Лиза ничего не ответила, только взглянула на меня. В её взгляде была такая укоризна, что я совершенно растерялся, всем своим существом почувствовав, что ей пришлось пережить. Я не знал, что мне теперь нужно делать, и вопросительно посмотрел на врача.
– Возьмите покрепче вашу супругу и потихоньку идите, – ответил он на мой безмолвный вопрос.
Я поцеловал Лизу в лоб и спросил:
– Лиза, ты сможешь идти?
Она кивнула и, видя мою растерянность, слабо улыбнулась. Как ни слаба была эта улыбка, она мне сказала лучше всяких слов, что я по-прежнему дорог Лизе.
На улице я окликнул первого проезжавшего извозчика, предварительно убедившись, что пролетка – на резиновых шинах. Я осторожно посадил Лизу и, обняв её за талию со всей нежностью, на какую был способен, осторожно привлёк к себе.
– Лиза, ты мне, наверно, никогда не простишь, что тебе пришлось из-за меня перенести? – спросил я, заглядывая ей в глаза.
– Глупый! – слабо улыбнулась Лиза. – За что я должна тебя простить? За то, что полюбила…
Я чуть было не стиснул Лизу изо всех сил, весь вспыхнув от радости, и лишь в последний миг, сообразив, в каком она сейчас состоянии, в испуге отстранился.
– Что с тобой? – спросила Лиза, вопросительно посмотрев на меня.
– Я ведь мог, за твои слова, причинить тебе непоправимый вред, так крепко захотелось мне тебя обнять… Я совсем забылся…
– Ах, вот ты чего испугался, – усмехнулась Лиза. – А я и не поняла. Нет, ты, пожалуйста, не забывай и будь осторожен. Я сейчас слишком слаба, – и, сделавшись серьёзней, грустно сказала: – Самым мучительным во всём этом было для меня не физическая боль, не стыд, а осознание того, что во мне убивают что-то самое дорогое, что я бы безмерно любила и чем бы так дорожила. К счастью, мне не пришлось переживать потери близких, а сейчас меня не оставляет сознание, что я потеряла самое близкое, родное…

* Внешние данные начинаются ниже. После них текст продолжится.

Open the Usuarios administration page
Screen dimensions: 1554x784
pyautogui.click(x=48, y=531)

– Лиза, не надо сейчас об этом… Постарайся не думать, – взмолился я, а сам думал: «Господи, как же я расстанусь с ней, это невозможно… Невозможно, но неизбежно, неотвратимо. Что я могу сделать, чтобы этого расставания не было?»
Чтобы не вызывать ни у кого подозрений, не доезжая несколько домов до квартиры Лизы, я остановил извозчика, и мы сошли. Я вёл Лизу с большими предосторожностями. Самое трудное предстояло впереди, лифт в то время не работал, надо было подниматься на четвёртый этаж.

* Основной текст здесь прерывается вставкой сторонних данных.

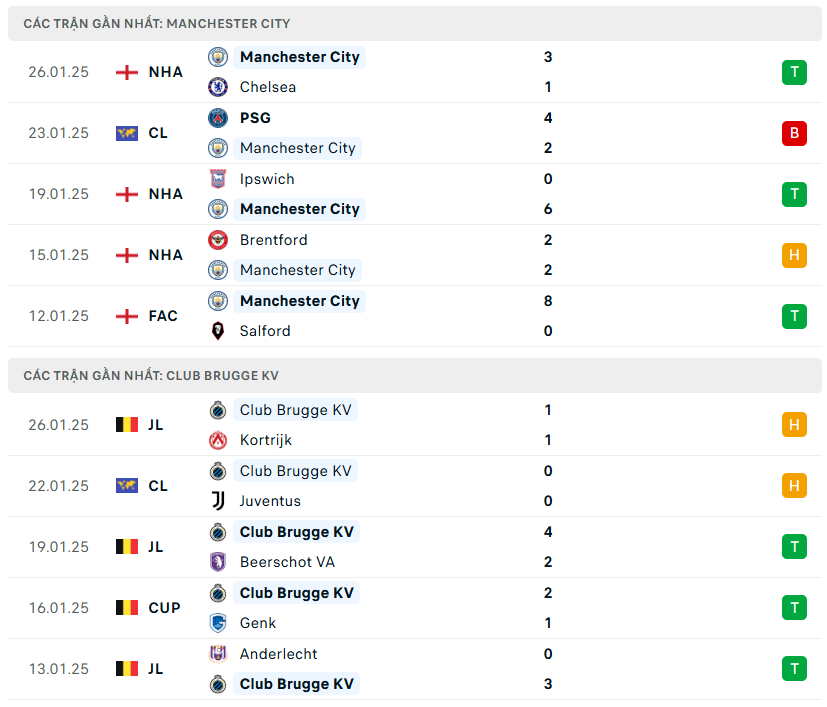Click the Brentford bee logo

click(x=218, y=240)
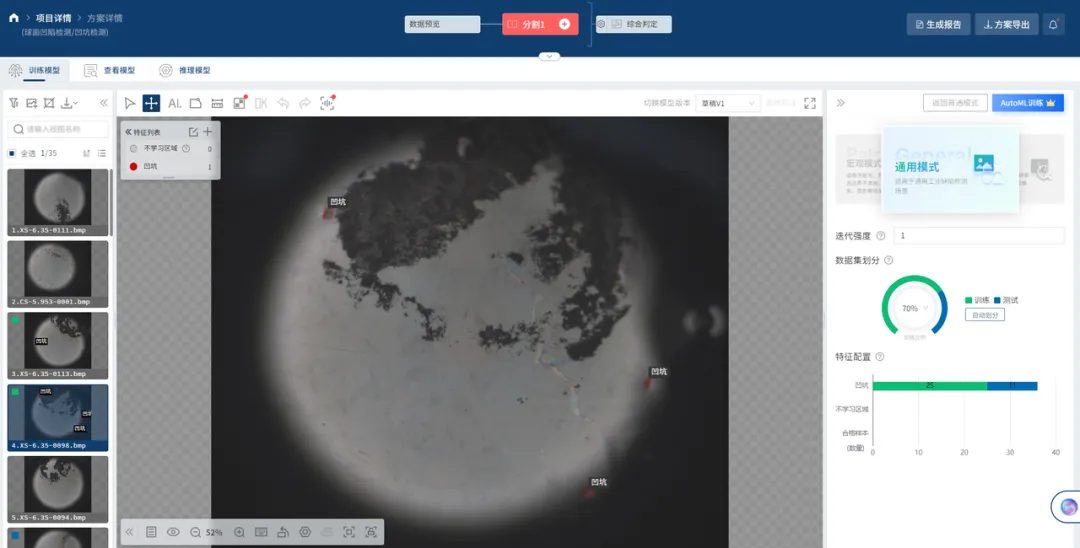Select the 不学习区域 feature radio
This screenshot has height=548, width=1080.
pos(134,148)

Я взял Лизу за талию, и очень медленно мы начали подъём. К счастью, навстречу нам никто не попадался, но когда мы поднялись на площадку третьего этажа, мы, к нашему ужасу, заметили, что сверху спускается по лестнице её сестра Соня. Лиза теснее прижалась ко мне, до того она почувствовала себя беспомощной и растерявшейся. Соня, завидев Лизу в моих объятиях, ехидно заулыбалась.

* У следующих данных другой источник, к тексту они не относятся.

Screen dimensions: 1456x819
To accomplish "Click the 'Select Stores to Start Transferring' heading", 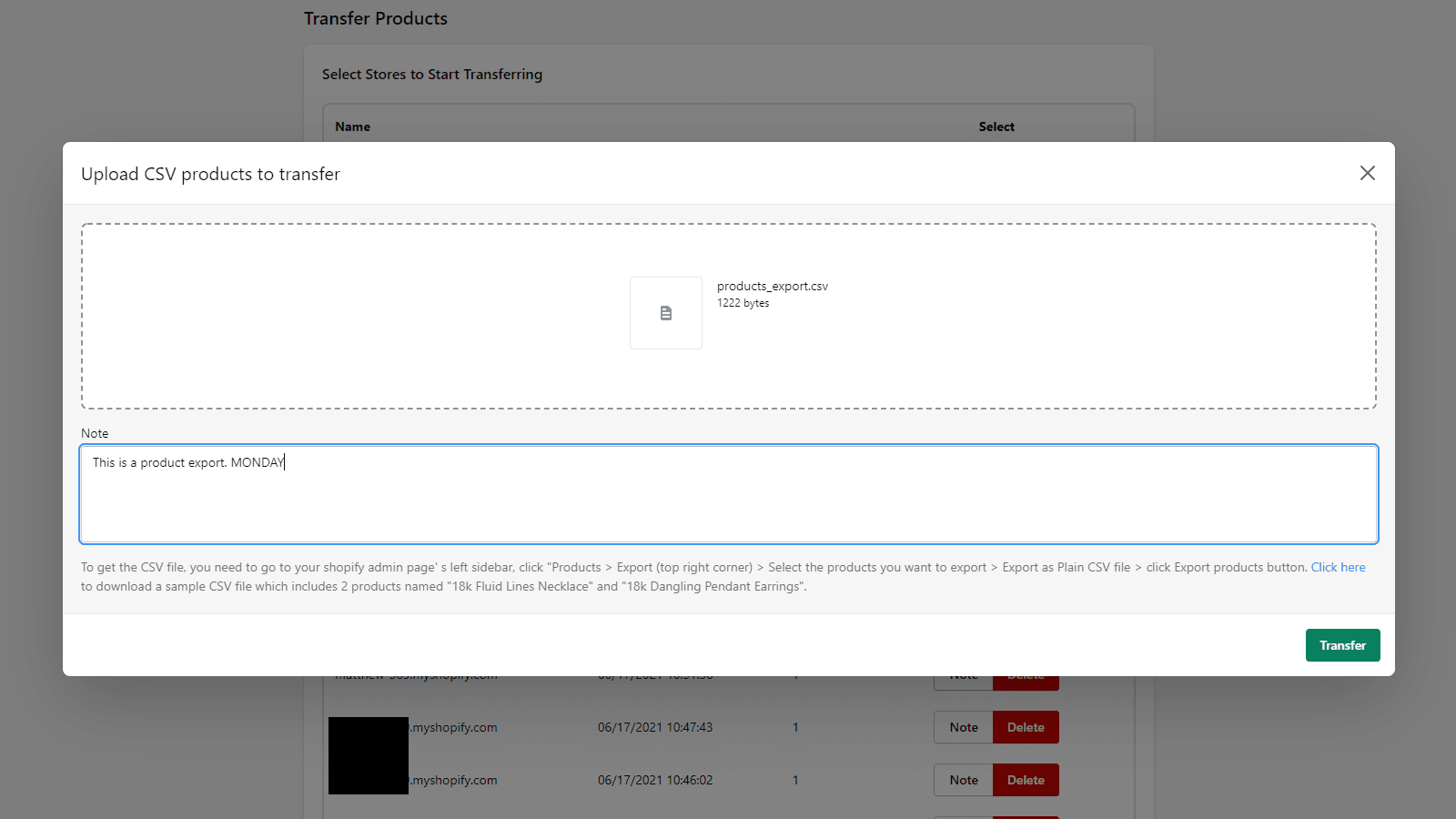I will pos(432,75).
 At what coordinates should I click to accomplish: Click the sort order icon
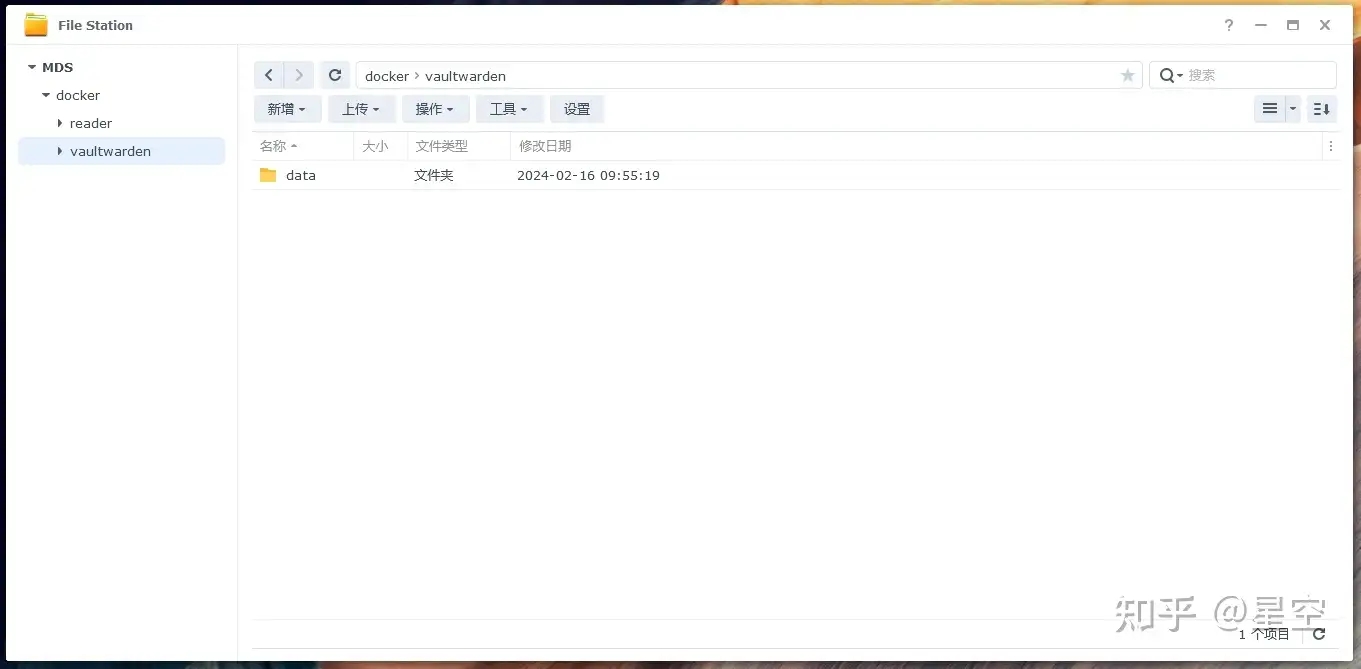(1321, 109)
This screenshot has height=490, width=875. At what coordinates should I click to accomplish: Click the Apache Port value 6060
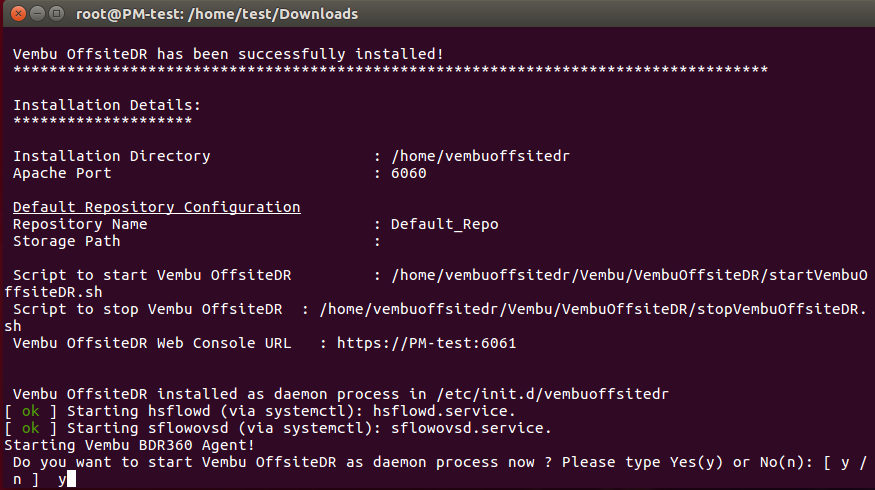pos(408,173)
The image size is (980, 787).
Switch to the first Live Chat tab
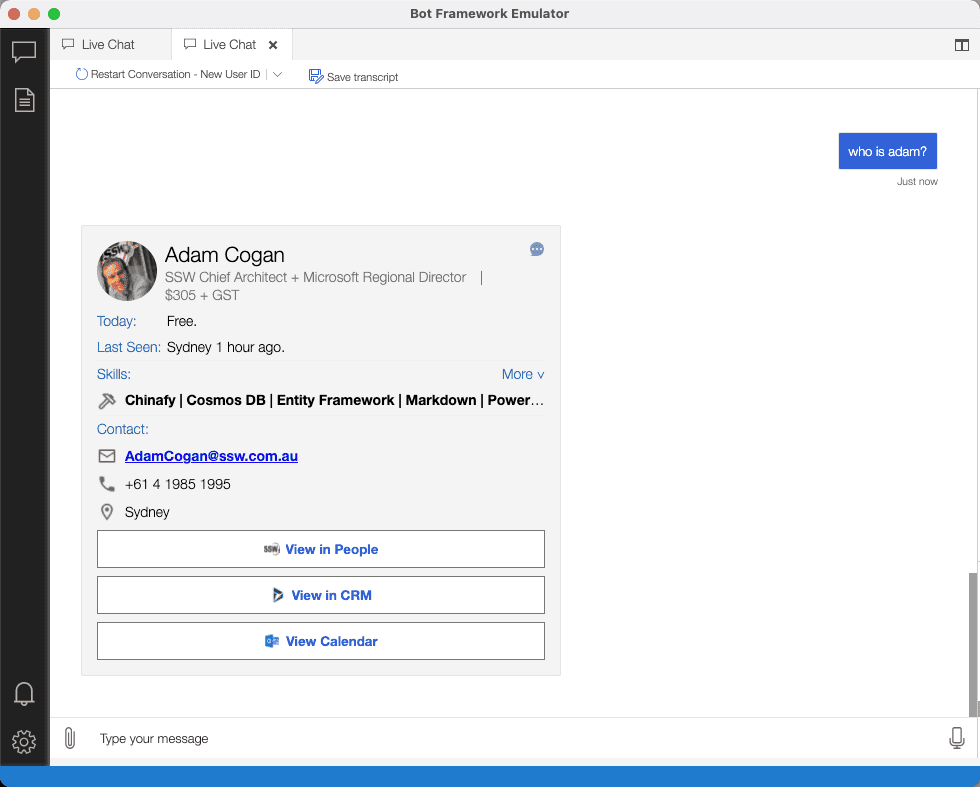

– Вы совсем как новобрачные! – воскликнула она, но, заметив, что её остроумие не произвело впечатления, внимательно вгляделась в Лизу. Лицо Сони выразило одновременно и подозрительность, и испуг.
– Что случилось? Лиза, на тебе лица нет!
Лиза молчала и ещё теснее прижалась ко мне.
«Только тебя не хватало нам встретить», – мысленно чертыхнулся я, но надо было что-то ответить.
– Лиза смертельно перепугалась, – сказал я. – Когда мы переходили улицу, на нас наскочил извозчик, она едва не попала под лошадь.
– Нужно сразу позвонить в амбулаторию и вызвать врача, – выпалила Соня, вглядываясь в Лизу больше с подозрением, чем с сочувствием. – Я сейчас позвоню.
Но Лиза уже пришла в себя.
– Не надо никуда звонить, Соня. Я чувствую себя лучше… часок полежу, и всё пройдёт. Иди по своим делам, пожалуйста…
– Ну смотри! А то, может быть, тебе помочь? – И, не получив ответа, ещё раз подозрительно оглядев Лизу, пожала плечами и стала спускаться вниз.
– Она обо всём догадалась, – с горечью сказала Лиза. – Хуже ничего не могло быть, как попасться ей навстречу.
– Что ты, Лиза, как она может догадаться? Ей и в голову не придёт ничего такого… – попытался я разуверить её.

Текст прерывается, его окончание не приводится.